GOAL OF THE EXERCISE =
Look through the data below for the line with "Instruction: Click the slide", and transcribe it exactly together with each line after it up to and including the line with "The height and width of the screenshot is (670, 1185).". Give nothing else.

Dataset entries
################
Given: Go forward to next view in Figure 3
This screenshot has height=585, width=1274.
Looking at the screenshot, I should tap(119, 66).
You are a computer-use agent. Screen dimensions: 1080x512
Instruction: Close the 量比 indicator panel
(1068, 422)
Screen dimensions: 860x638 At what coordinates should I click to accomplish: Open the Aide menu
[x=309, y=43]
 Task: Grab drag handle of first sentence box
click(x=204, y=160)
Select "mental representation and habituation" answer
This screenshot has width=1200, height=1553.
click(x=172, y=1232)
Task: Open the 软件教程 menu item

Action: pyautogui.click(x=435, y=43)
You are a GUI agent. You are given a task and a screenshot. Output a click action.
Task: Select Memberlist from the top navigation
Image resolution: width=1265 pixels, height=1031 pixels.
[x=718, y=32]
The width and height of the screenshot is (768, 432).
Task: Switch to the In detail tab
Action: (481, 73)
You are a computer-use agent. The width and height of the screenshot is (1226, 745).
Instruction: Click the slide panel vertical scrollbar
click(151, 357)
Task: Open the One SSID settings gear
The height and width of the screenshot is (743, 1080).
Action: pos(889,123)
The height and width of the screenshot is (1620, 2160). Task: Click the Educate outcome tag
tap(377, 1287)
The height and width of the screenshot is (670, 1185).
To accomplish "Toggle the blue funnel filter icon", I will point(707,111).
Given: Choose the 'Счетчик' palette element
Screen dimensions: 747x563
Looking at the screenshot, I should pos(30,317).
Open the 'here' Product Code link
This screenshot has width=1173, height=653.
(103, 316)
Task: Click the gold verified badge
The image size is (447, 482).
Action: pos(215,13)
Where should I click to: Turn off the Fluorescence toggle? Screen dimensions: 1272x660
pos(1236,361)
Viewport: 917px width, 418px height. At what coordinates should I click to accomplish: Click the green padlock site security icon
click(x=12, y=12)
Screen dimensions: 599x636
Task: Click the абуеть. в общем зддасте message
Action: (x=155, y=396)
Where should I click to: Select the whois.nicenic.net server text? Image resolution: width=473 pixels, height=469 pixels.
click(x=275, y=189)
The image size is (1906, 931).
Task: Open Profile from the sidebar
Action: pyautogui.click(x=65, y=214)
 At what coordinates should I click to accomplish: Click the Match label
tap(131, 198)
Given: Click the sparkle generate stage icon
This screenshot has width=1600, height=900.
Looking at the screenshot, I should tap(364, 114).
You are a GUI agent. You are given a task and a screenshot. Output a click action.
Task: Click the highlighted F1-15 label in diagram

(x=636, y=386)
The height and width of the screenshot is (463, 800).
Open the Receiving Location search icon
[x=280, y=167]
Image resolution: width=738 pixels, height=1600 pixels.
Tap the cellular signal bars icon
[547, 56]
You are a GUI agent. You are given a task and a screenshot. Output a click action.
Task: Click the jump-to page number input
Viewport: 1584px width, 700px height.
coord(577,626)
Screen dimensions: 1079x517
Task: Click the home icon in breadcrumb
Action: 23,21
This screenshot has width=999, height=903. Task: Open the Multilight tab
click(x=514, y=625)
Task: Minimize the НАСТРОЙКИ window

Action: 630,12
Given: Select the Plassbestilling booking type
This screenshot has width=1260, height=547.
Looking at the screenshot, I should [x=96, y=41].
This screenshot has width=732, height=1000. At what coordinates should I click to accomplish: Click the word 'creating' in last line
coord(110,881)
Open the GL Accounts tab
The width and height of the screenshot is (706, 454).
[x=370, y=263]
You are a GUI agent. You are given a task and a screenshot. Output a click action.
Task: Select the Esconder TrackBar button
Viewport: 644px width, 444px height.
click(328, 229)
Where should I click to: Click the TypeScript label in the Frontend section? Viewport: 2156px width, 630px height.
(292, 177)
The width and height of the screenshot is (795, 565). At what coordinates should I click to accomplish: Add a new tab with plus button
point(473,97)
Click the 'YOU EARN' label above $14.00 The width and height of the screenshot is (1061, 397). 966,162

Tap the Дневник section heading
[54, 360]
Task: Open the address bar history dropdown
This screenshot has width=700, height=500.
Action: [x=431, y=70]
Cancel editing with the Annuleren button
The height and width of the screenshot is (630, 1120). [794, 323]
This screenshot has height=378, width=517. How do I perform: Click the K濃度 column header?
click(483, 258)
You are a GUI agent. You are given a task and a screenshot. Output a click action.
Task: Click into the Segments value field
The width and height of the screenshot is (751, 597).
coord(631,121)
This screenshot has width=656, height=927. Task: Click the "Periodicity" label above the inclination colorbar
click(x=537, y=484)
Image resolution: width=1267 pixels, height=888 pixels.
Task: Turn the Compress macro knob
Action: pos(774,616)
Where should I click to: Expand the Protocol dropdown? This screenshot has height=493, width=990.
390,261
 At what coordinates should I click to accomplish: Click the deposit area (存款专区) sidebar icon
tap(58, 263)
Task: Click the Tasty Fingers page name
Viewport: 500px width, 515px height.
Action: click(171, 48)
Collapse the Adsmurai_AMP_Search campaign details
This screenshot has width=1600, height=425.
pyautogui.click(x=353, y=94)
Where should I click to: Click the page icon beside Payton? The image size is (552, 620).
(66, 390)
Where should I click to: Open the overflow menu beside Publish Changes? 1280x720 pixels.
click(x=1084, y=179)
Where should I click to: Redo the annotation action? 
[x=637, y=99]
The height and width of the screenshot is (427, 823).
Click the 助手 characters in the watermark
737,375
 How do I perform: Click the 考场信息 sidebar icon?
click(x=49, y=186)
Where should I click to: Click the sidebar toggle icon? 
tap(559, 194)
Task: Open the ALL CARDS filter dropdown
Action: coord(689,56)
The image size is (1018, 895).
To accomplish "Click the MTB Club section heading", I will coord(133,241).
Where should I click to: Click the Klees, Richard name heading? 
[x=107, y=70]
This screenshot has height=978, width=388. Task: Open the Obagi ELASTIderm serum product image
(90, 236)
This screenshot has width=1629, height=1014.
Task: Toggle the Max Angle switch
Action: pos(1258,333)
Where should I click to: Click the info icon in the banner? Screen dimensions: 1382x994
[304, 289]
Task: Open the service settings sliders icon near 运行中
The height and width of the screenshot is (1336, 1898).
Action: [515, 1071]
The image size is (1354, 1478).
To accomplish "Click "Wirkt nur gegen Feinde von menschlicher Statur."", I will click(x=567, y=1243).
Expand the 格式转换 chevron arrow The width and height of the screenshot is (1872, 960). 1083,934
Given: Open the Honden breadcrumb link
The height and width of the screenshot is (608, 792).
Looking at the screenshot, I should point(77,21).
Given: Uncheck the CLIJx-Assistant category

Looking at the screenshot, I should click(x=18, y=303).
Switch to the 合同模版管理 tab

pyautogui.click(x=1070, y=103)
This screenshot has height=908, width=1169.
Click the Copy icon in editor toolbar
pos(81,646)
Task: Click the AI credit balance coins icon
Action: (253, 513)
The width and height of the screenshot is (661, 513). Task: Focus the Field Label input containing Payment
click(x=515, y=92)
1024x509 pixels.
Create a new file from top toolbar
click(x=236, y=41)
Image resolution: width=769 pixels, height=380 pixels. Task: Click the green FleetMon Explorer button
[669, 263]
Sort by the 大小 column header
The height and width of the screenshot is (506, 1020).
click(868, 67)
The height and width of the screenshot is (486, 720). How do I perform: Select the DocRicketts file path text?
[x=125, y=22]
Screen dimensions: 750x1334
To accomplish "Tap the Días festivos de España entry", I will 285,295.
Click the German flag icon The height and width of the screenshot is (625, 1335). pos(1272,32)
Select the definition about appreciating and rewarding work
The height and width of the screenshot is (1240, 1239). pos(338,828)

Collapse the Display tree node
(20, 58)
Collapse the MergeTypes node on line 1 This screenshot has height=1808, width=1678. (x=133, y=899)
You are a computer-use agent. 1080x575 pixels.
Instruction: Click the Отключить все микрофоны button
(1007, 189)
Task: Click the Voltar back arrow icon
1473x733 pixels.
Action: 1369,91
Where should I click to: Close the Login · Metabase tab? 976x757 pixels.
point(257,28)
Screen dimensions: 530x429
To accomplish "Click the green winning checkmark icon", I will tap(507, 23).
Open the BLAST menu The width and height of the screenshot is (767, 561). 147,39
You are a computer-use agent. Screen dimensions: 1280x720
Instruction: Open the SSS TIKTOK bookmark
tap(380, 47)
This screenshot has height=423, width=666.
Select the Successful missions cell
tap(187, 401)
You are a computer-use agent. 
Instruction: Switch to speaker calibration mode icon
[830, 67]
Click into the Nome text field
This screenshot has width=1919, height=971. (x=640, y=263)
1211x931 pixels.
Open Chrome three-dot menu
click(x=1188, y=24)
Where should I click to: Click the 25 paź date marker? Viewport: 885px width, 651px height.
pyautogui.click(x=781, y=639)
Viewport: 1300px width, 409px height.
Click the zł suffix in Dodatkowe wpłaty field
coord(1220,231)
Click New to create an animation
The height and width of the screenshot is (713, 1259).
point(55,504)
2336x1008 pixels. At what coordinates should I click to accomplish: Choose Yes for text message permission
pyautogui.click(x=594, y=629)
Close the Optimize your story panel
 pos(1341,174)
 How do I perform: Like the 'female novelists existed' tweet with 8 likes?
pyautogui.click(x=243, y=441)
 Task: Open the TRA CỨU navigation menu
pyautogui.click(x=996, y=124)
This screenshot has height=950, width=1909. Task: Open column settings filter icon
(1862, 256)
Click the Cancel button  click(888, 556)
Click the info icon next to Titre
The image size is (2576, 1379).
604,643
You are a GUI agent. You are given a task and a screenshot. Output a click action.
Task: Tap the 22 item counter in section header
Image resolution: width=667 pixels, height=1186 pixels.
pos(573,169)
################
ANSWER FOR THE TASK =
Instruction: Click the slide panel vertical scrollbar
click(151, 357)
Task: Open the One SSID settings gear
The height and width of the screenshot is (743, 1080).
Action: pos(889,123)
The height and width of the screenshot is (1620, 2160). Task: Click the Educate outcome tag
tap(377, 1287)
The height and width of the screenshot is (670, 1185).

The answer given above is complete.